God does not have a physical form so "in his image" (and "likeness") cannot refer to physical aspects. These concepts refer to spiritual aspects. Rashi says that "in his image" (or "form") actually refers to the process, not the result -- God used a mold or die to make Adam. (See below.) Even if we don't accept that, though, whatever it is, it isn't a physical comparison of God and Adam.

Male and female

Rashi explains that Adam had both male and female aspects in one body and were later separated:

male and female He created them: Yet further (2:21) Scripture states: “And He took one of his ribs, etc.” The Midrash Aggadah (Gen. Rabbah 8:1, Ber. 61a, Eruvin 18a) explains that He originally created him with two faces, and afterwards, He divided him. [...] [from Baraitha of the Thirty Two Methods , Method 13]

Image and form

Rashi understands ("in Our image") as "with Our mold/form/die" and kidmuteinu ("as Our likeness") as referring to understanding and wisdom:

26:
in our image: in our form. (Saperstein translation says "mold")
after our likeness: to understand and to discern.

27:
And God created man in His image: [...] Man was made with a die, like a coin, which is made by means of a die, which is called coin in Old French. And so Scripture states (Job 38:14): “The die changes like clay.” - [from Letters of Rabbi Akiva , second version; Mid. Ps. 139:5; Sanh. 38a]

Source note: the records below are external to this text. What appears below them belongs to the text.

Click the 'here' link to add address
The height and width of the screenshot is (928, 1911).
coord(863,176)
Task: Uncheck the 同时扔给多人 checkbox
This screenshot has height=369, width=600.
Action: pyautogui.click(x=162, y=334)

The commentary in the Saperstein edition/translation of Rashi adds:

According to Maskil LeDavid, Rashi speaks of a "mold" here rather than the "form" of God because he sees b'tzalmeinu, with the "bet" ("in" or "with") prefix, as a contrast to kidmuteinu, with the "kaf" ("like" or "as") prefix. Had the verse here meant that man was to be created in God's form, it would have used k'tzalmeinu, "like Our form". The "bet" is to be understood here in its sense of "with, by means of" -- let us create man with our mold.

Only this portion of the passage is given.